En décembre 1988, il a qualifié d’« injuste » une résolution des Nations unies qui exprimait son inquiétude au sujet des massacres de juillet-septembre 1988 et ajouté qu’« une organisation terroriste basée en Irak » était la source principale des « fausses informations ». Selon les médias, dans les semaines précédant l’adoption de la résolution, Mohammed Jaafar Mahallati a redoublé d’efforts afin qu’elle soit abandonnée ou édulcorée, et a édicté comme condition préalable à la coopération de l’Iran avec les Nations unies la suppression des références critiques aux violations systématiques des droits humains par l’Iran, y compris les exécutions massives. Il a fait pression en faveur de l’adoption d’un « texte plus souple qui se contenterait de saluer la décision de Téhéran de coopérer avec la Commission des droits de l’homme [des Nations unies] ».
Le 28 février 1989, Mohammad Jafar Mahallati a également adressé un courrier à Amnesty International qui, une nouvelle fois, « niait l’existence de toute exécution politique » et décrivait les victimes comme « des individus qui, de leur propre aveu, avaient tué 40 000 Iraniens lors d’une offensive contre l’Iran ».
Tentative de dissimulation des homicides perpétrés dans le cadre des manifestations de 2022
Aujourd’hui, les responsables iraniens recourent à des méthodes similaires pour discréditer une nouvelle génération de manifestant·e·s et de dissident·e·s en les qualifiant d’« émeutiers », nier leur implication dans des centaines d’homicides illégaux et faire barrage aux appels en faveur d’enquêtes internationales et de l’obligation de rendre des comptes.
À l’approche d’une session spéciale du Conseil des droits de l’homme de l’ONU en novembre 2022 sur la répression meurtrière du soulèvement populaire en Iran, les responsables iraniens à Genève ont distribué de longues notes d’information : ils imputent les homicides de manifestant·e·s à des « terroristes recrutés », à des « suicides » ou à des « accidents », ou remettent en cause le décès de certaines victimes.

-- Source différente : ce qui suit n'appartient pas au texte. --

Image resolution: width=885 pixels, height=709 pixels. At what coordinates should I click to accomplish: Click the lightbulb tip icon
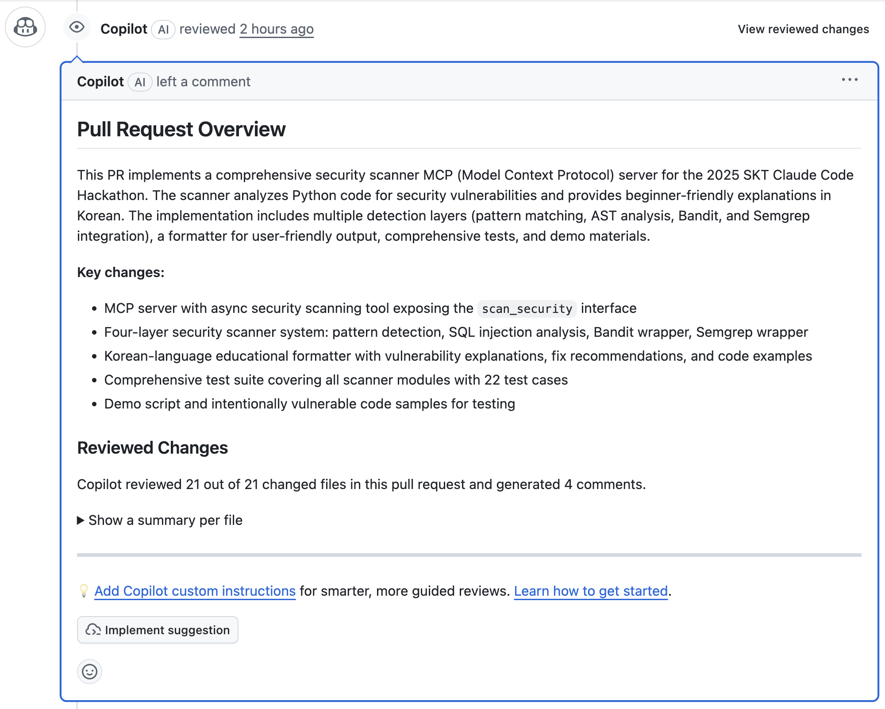click(84, 591)
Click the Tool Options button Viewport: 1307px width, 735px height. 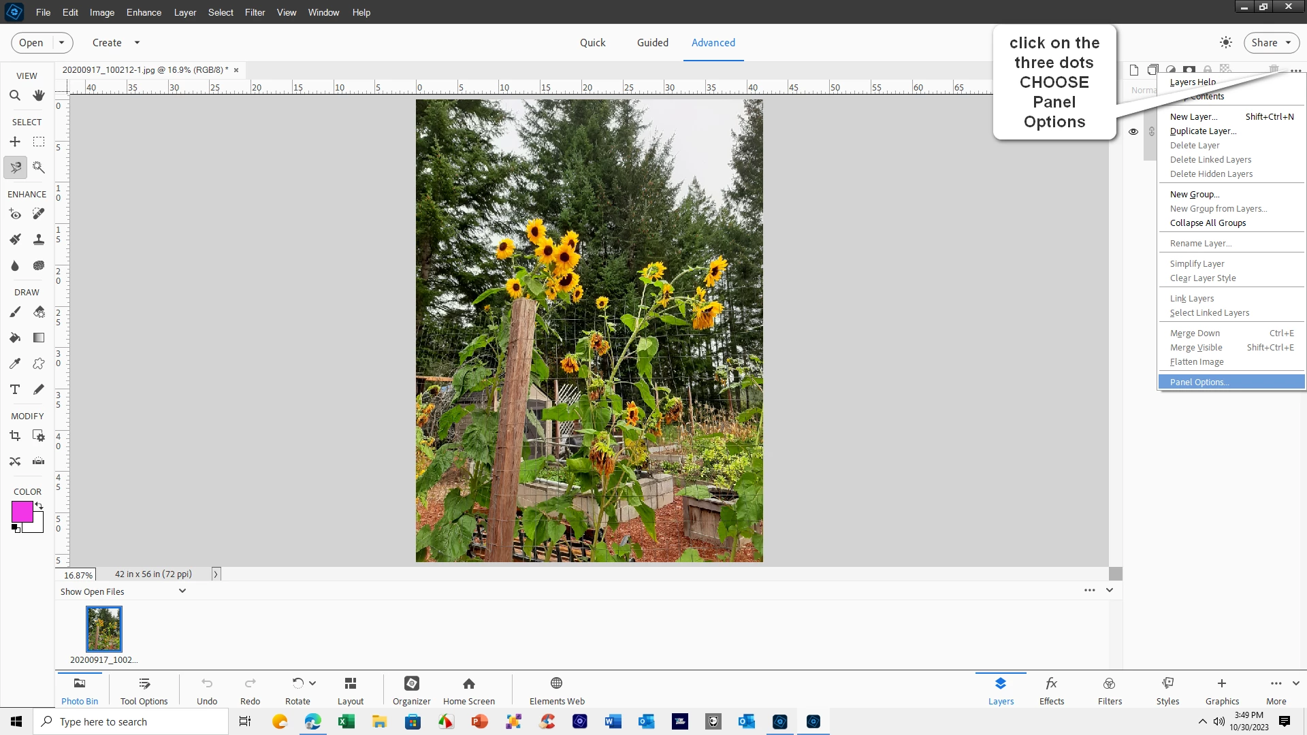(144, 689)
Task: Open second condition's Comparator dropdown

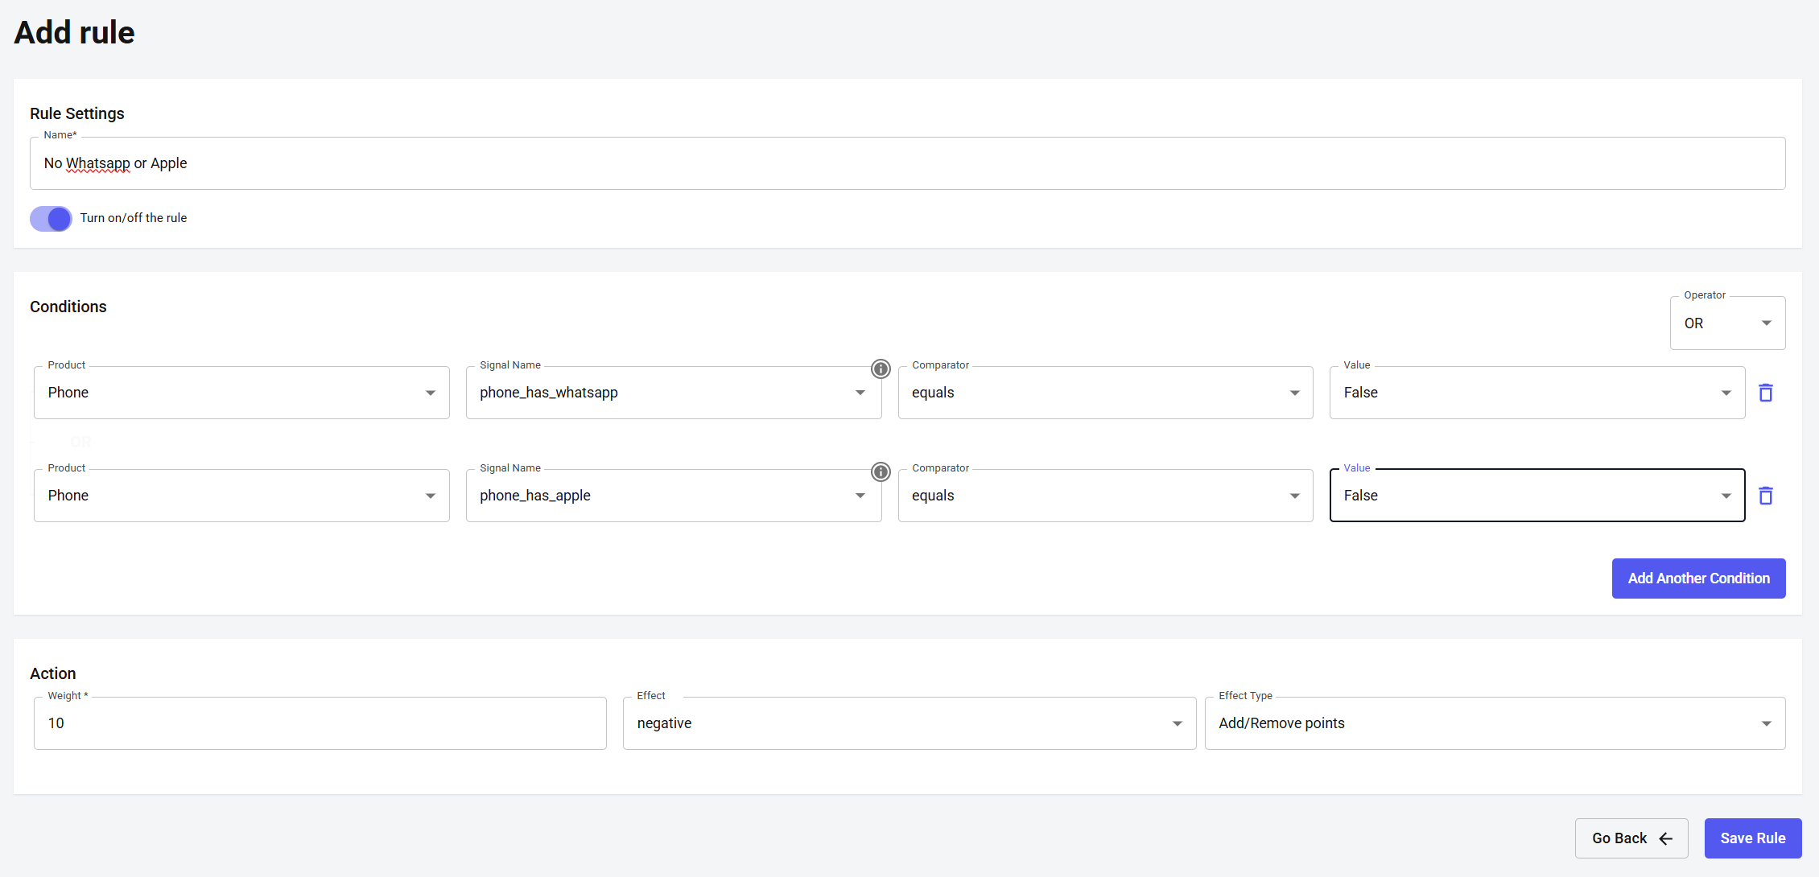Action: [x=1105, y=496]
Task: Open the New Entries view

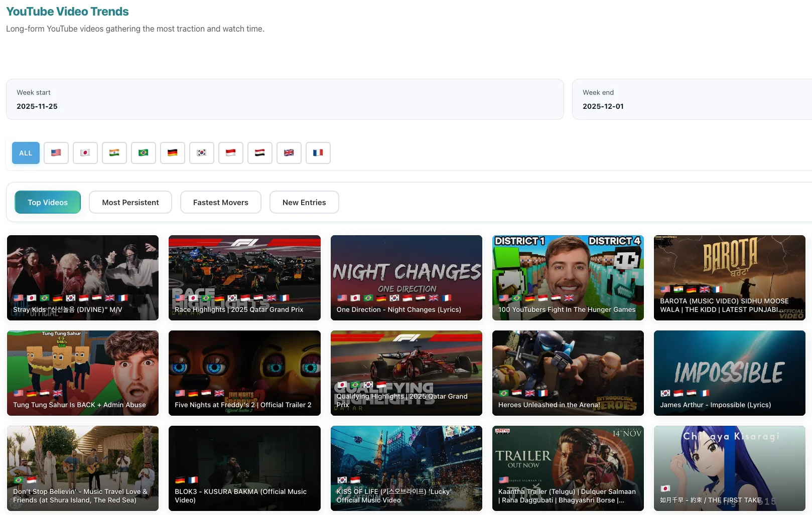Action: point(304,202)
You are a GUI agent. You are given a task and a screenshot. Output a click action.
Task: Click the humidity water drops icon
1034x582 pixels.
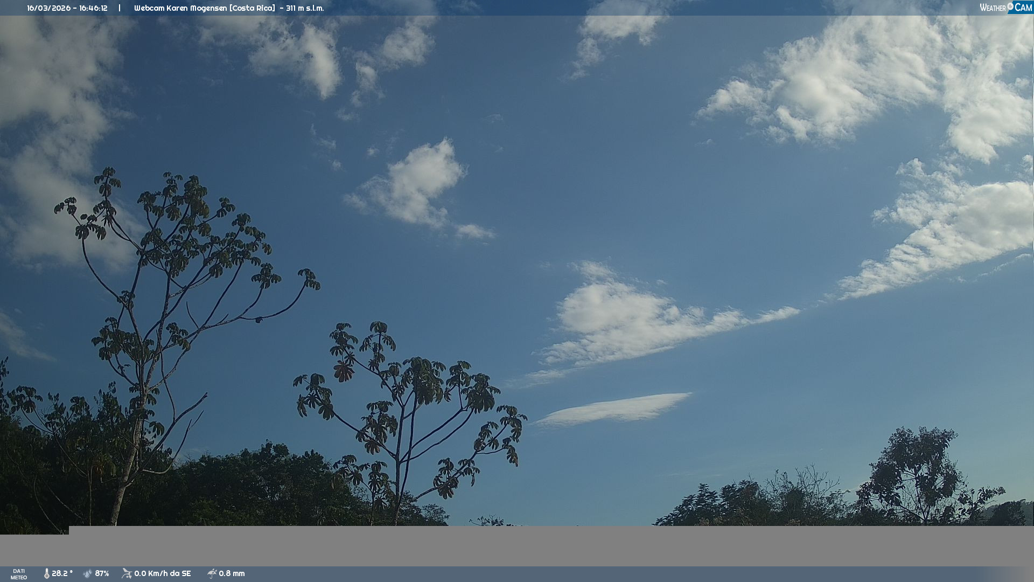pos(88,573)
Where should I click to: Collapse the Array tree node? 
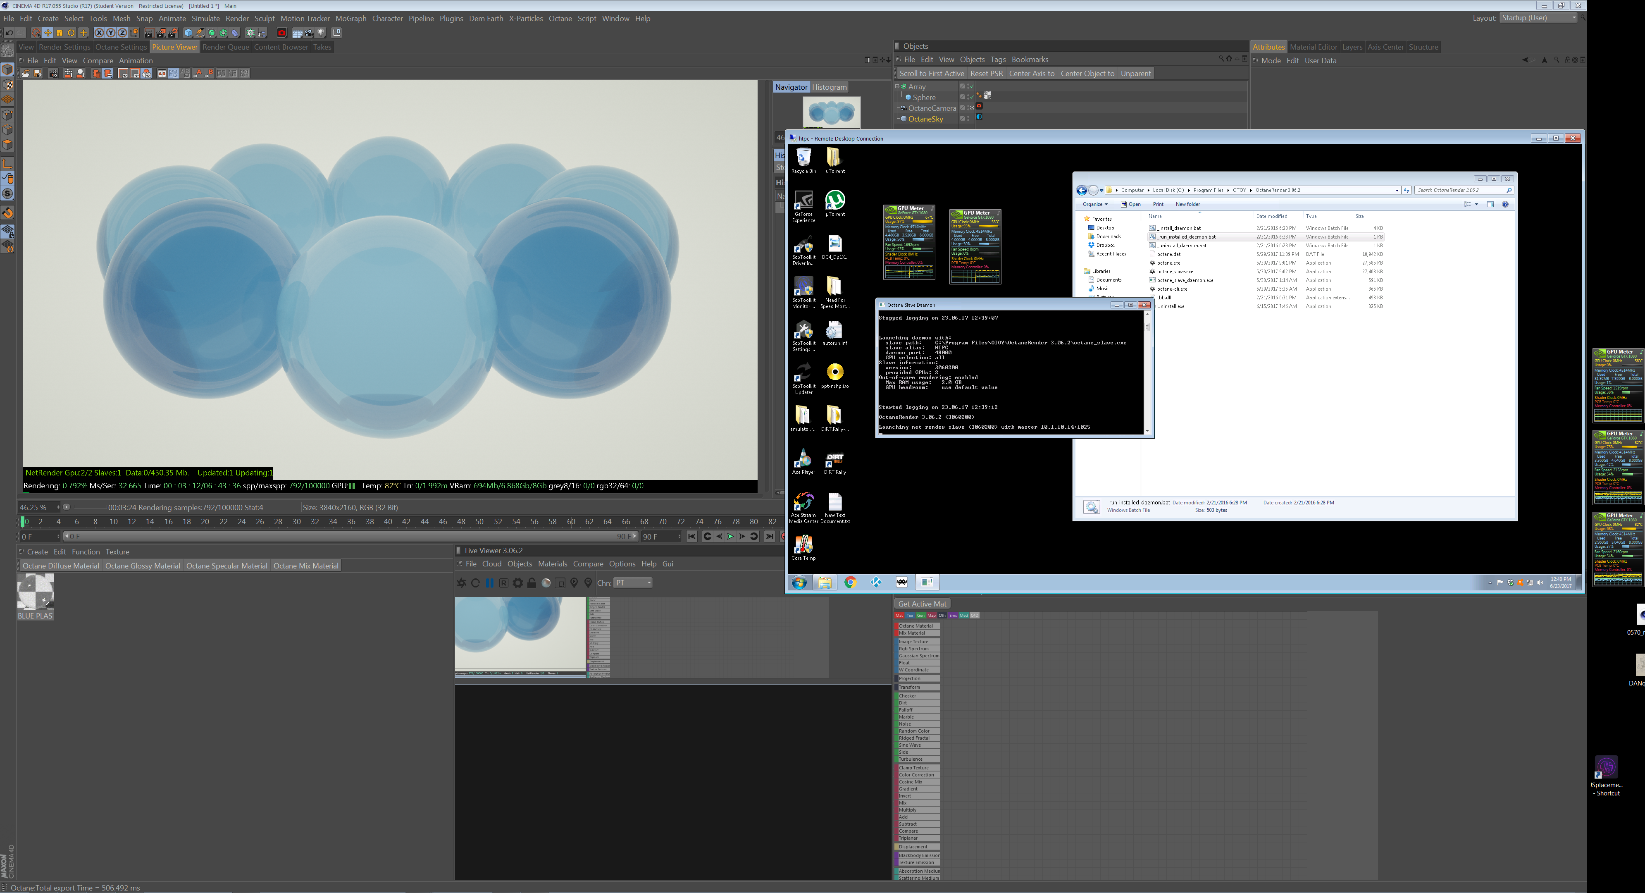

En novembre 2022, Amir Saeed Iravani, représentant permanent actuel de l’Iran auprès de l’ONU à New York, a demandé aux États de s’abstenir de soutenir une réunion informelle des membres du Conseil de sécurité de l’ONU concernant la répression meurtrière visant les manifestant·e·s, qu’ils ont qualifiée de « campagne de désinformation malveillante ». Faisant fi d’un vaste ensemble de preuves sur l’homicide illégal de centaines de manifestant·e·s et de passant·e·s, y compris des mineur·e·s, par les forces de sécurité iraniennes, il a assuré que « le droit à la liberté d’expression et de réunion pacifique est reconnu et garanti par la Constitution de la République islamique d’Iran, et le gouvernement a toujours soutenu la jouissance de ce droit par notre peuple ».
« Depuis des décennies, le gouvernement iranien et ses représentants diplomatiques à travers le monde orchestrent des campagnes de déni et de désinformation pour berner la communauté internationale et priver les personnes concernées et la société dans son ensemble du droit à la vérité. Il est grand temps que les diplomates iraniens révèlent la nature et la source des instructions qu’ils reçoivent de la capitale, et qu’ils lèvent le voile de secret entourant les massacres perpétrés dans les prisons en 1988, qui ne fait que renforcer l’impunité et aggraver la souffrance des victimes et de leurs proches », a déclaré Diana Eltahawy.